The entries below must be returned exactly as they stand.

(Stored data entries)

◆ ◆ ◆ ◆ ◆

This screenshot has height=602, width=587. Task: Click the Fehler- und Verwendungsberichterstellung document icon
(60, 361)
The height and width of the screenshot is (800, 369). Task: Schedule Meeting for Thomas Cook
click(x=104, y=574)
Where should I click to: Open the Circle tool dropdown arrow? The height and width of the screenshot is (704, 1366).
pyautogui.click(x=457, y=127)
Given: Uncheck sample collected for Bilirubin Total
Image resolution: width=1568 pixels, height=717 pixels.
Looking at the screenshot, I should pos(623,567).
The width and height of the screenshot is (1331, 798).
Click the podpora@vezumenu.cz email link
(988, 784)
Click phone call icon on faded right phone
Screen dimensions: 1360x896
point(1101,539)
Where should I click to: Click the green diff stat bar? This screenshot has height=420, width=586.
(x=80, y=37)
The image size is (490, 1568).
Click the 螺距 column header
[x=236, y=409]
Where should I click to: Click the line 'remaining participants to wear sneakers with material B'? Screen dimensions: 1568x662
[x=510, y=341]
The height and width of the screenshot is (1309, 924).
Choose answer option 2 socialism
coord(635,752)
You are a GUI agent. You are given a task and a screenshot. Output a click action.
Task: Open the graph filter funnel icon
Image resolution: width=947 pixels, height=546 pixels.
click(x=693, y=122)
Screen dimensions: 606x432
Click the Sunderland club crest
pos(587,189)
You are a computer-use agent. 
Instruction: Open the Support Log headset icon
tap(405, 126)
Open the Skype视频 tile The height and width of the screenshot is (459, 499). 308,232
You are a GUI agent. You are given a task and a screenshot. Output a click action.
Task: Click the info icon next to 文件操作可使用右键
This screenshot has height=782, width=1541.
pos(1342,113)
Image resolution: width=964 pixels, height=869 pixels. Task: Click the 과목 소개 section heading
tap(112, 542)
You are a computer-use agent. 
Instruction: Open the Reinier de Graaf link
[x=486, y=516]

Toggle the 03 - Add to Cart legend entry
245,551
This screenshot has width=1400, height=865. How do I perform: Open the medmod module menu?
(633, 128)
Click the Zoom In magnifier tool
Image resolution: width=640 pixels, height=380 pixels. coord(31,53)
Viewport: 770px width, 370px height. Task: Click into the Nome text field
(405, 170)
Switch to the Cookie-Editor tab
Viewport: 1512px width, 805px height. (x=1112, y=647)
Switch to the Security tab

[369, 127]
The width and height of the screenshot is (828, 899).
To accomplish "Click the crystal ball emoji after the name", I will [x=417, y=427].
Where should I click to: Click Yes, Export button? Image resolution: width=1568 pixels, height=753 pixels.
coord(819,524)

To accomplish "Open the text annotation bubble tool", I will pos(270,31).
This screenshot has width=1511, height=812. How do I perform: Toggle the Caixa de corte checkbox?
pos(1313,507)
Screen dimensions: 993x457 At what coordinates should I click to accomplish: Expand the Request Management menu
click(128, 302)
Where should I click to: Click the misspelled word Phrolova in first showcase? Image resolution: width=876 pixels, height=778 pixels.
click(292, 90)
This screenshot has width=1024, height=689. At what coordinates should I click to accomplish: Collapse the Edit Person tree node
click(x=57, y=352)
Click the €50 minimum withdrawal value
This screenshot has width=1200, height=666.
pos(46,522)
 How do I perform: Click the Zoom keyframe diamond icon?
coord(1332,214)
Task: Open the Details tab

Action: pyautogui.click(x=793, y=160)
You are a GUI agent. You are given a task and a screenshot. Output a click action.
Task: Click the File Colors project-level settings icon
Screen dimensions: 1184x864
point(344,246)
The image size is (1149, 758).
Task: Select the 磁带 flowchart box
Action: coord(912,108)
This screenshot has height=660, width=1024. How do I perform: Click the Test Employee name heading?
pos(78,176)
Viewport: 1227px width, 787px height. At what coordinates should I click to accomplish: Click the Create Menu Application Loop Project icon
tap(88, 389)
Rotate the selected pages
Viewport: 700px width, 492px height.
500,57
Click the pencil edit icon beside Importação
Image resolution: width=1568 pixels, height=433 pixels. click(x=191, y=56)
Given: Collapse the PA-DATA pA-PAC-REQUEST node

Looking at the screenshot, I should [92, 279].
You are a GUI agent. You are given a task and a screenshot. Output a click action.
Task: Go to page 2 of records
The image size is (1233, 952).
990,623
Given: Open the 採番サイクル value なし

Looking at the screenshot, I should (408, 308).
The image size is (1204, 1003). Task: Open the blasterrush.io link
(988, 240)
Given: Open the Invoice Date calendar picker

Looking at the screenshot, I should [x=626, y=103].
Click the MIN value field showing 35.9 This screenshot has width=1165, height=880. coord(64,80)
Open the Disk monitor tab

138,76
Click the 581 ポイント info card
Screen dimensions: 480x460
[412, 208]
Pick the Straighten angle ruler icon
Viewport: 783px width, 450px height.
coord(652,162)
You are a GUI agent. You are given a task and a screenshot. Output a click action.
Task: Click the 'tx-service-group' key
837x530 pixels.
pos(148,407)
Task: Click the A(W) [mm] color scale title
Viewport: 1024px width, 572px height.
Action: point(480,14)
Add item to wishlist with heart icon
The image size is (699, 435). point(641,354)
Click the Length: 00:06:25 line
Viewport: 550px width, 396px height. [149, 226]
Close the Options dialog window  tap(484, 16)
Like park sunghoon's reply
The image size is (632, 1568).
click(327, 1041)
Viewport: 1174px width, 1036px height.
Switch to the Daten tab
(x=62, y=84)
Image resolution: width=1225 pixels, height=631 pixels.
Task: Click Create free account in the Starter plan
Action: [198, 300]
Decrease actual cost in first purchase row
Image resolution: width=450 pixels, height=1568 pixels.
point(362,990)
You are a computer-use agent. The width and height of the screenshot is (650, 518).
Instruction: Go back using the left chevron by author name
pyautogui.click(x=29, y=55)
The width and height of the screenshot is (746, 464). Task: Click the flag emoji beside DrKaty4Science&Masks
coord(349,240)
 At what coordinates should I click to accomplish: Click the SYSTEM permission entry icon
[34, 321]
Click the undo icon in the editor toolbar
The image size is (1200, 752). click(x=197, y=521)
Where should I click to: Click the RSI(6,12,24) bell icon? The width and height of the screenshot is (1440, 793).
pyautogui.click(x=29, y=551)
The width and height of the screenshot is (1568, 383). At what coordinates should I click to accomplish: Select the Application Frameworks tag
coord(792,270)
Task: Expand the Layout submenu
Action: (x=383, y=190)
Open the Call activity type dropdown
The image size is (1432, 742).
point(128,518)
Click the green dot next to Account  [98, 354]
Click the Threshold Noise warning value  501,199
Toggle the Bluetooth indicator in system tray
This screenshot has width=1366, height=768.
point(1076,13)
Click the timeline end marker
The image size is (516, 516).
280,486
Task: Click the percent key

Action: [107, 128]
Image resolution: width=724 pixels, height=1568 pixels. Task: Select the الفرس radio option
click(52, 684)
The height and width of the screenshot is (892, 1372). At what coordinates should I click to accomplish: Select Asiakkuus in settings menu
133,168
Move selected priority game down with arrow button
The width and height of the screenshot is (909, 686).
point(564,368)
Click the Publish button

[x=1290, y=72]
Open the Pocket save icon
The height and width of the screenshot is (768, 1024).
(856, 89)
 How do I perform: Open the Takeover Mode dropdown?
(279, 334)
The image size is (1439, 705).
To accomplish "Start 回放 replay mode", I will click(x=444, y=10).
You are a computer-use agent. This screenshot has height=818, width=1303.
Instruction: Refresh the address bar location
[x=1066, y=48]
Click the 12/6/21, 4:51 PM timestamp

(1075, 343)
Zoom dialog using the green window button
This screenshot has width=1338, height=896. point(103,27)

◆ ◆ ◆ ◆ ◆

WRITTEN REPLY:
This screenshot has height=602, width=587. Task: Click the Fehler- und Verwendungsberichterstellung document icon
(60, 361)
The height and width of the screenshot is (800, 369). Task: Schedule Meeting for Thomas Cook
click(x=104, y=574)
Where should I click to: Open the Circle tool dropdown arrow? The height and width of the screenshot is (704, 1366).
pyautogui.click(x=457, y=127)
Given: Uncheck sample collected for Bilirubin Total
Image resolution: width=1568 pixels, height=717 pixels.
Looking at the screenshot, I should pos(623,567).
The width and height of the screenshot is (1331, 798).
Click the podpora@vezumenu.cz email link
(988, 784)
Click phone call icon on faded right phone
Screen dimensions: 1360x896
point(1101,539)
Where should I click to: Click the green diff stat bar? This screenshot has height=420, width=586.
(x=80, y=37)
The image size is (490, 1568).
Click the 螺距 column header
[x=236, y=409]
Where should I click to: Click the line 'remaining participants to wear sneakers with material B'? Screen dimensions: 1568x662
[x=510, y=341]
The height and width of the screenshot is (1309, 924).
Choose answer option 2 socialism
coord(635,752)
You are a GUI agent. You are given a task and a screenshot. Output a click action.
Task: Open the graph filter funnel icon
Image resolution: width=947 pixels, height=546 pixels.
click(x=693, y=122)
Screen dimensions: 606x432
Click the Sunderland club crest
pos(587,189)
You are a computer-use agent. 
Instruction: Open the Support Log headset icon
tap(405, 126)
Open the Skype视频 tile The height and width of the screenshot is (459, 499). 308,232
You are a GUI agent. You are given a task and a screenshot. Output a click action.
Task: Click the info icon next to 文件操作可使用右键
This screenshot has height=782, width=1541.
pos(1342,113)
Image resolution: width=964 pixels, height=869 pixels. Task: Click the 과목 소개 section heading
tap(112, 542)
You are a computer-use agent. 
Instruction: Open the Reinier de Graaf link
[x=486, y=516]

Toggle the 03 - Add to Cart legend entry
245,551
This screenshot has width=1400, height=865. How do I perform: Open the medmod module menu?
(633, 128)
Click the Zoom In magnifier tool
Image resolution: width=640 pixels, height=380 pixels. coord(31,53)
Viewport: 770px width, 370px height. Task: Click into the Nome text field
(405, 170)
Switch to the Cookie-Editor tab
Viewport: 1512px width, 805px height. (x=1112, y=647)
Switch to the Security tab

[369, 127]
The width and height of the screenshot is (828, 899).
To accomplish "Click the crystal ball emoji after the name", I will [x=417, y=427].
Where should I click to: Click Yes, Export button? Image resolution: width=1568 pixels, height=753 pixels.
coord(819,524)

To accomplish "Open the text annotation bubble tool", I will pos(270,31).
This screenshot has width=1511, height=812. How do I perform: Toggle the Caixa de corte checkbox?
pos(1313,507)
Screen dimensions: 993x457 At what coordinates should I click to accomplish: Expand the Request Management menu
click(128, 302)
Where should I click to: Click the misspelled word Phrolova in first showcase? Image resolution: width=876 pixels, height=778 pixels.
click(292, 90)
This screenshot has width=1024, height=689. At what coordinates should I click to accomplish: Collapse the Edit Person tree node
click(x=57, y=352)
Click the €50 minimum withdrawal value
This screenshot has width=1200, height=666.
pos(46,522)
 How do I perform: Click the Zoom keyframe diamond icon?
coord(1332,214)
Task: Open the Details tab

Action: pyautogui.click(x=793, y=160)
You are a GUI agent. You are given a task and a screenshot. Output a click action.
Task: Click the File Colors project-level settings icon
Screen dimensions: 1184x864
point(344,246)
The image size is (1149, 758).
Task: Select the 磁带 flowchart box
Action: coord(912,108)
This screenshot has height=660, width=1024. How do I perform: Click the Test Employee name heading?
pos(78,176)
Viewport: 1227px width, 787px height. At what coordinates should I click to accomplish: Click the Create Menu Application Loop Project icon
tap(88, 389)
Rotate the selected pages
Viewport: 700px width, 492px height.
500,57
Click the pencil edit icon beside Importação
Image resolution: width=1568 pixels, height=433 pixels. click(x=191, y=56)
Given: Collapse the PA-DATA pA-PAC-REQUEST node

Looking at the screenshot, I should [92, 279].
You are a GUI agent. You are given a task and a screenshot. Output a click action.
Task: Go to page 2 of records
The image size is (1233, 952).
990,623
Given: Open the 採番サイクル value なし

Looking at the screenshot, I should (408, 308).
The image size is (1204, 1003). Task: Open the blasterrush.io link
(988, 240)
Given: Open the Invoice Date calendar picker

Looking at the screenshot, I should [x=626, y=103].
Click the MIN value field showing 35.9 This screenshot has width=1165, height=880. coord(64,80)
Open the Disk monitor tab

138,76
Click the 581 ポイント info card
Screen dimensions: 480x460
[412, 208]
Pick the Straighten angle ruler icon
Viewport: 783px width, 450px height.
coord(652,162)
You are a GUI agent. You are given a task and a screenshot. Output a click action.
Task: Click the 'tx-service-group' key
837x530 pixels.
pos(148,407)
Task: Click the A(W) [mm] color scale title
Viewport: 1024px width, 572px height.
Action: point(480,14)
Add item to wishlist with heart icon
The image size is (699, 435). point(641,354)
Click the Length: 00:06:25 line
Viewport: 550px width, 396px height. [149, 226]
Close the Options dialog window  tap(484, 16)
Like park sunghoon's reply
The image size is (632, 1568).
click(327, 1041)
Viewport: 1174px width, 1036px height.
Switch to the Daten tab
(x=62, y=84)
Image resolution: width=1225 pixels, height=631 pixels.
Task: Click Create free account in the Starter plan
Action: [198, 300]
Decrease actual cost in first purchase row
Image resolution: width=450 pixels, height=1568 pixels.
point(362,990)
You are a computer-use agent. The width and height of the screenshot is (650, 518).
Instruction: Go back using the left chevron by author name
pyautogui.click(x=29, y=55)
The width and height of the screenshot is (746, 464). Task: Click the flag emoji beside DrKaty4Science&Masks
coord(349,240)
 At what coordinates should I click to accomplish: Click the SYSTEM permission entry icon
[34, 321]
Click the undo icon in the editor toolbar
The image size is (1200, 752). click(x=197, y=521)
Where should I click to: Click the RSI(6,12,24) bell icon? The width and height of the screenshot is (1440, 793).
pyautogui.click(x=29, y=551)
The width and height of the screenshot is (1568, 383). At what coordinates should I click to accomplish: Select the Application Frameworks tag
coord(792,270)
Task: Expand the Layout submenu
Action: (x=383, y=190)
Open the Call activity type dropdown
The image size is (1432, 742).
point(128,518)
Click the green dot next to Account  [98, 354]
Click the Threshold Noise warning value  501,199
Toggle the Bluetooth indicator in system tray
This screenshot has width=1366, height=768.
point(1076,13)
Click the timeline end marker
The image size is (516, 516).
280,486
Task: Click the percent key

Action: [107, 128]
Image resolution: width=724 pixels, height=1568 pixels. Task: Select the الفرس radio option
click(52, 684)
The height and width of the screenshot is (892, 1372). At what coordinates should I click to accomplish: Select Asiakkuus in settings menu
133,168
Move selected priority game down with arrow button
The width and height of the screenshot is (909, 686).
point(564,368)
Click the Publish button

[x=1290, y=72]
Open the Pocket save icon
The height and width of the screenshot is (768, 1024).
(856, 89)
 How do I perform: Open the Takeover Mode dropdown?
(279, 334)
The image size is (1439, 705).
To accomplish "Start 回放 replay mode", I will click(x=444, y=10).
You are a computer-use agent. This screenshot has height=818, width=1303.
Instruction: Refresh the address bar location
[x=1066, y=48]
Click the 12/6/21, 4:51 PM timestamp

(1075, 343)
Zoom dialog using the green window button
This screenshot has width=1338, height=896. point(103,27)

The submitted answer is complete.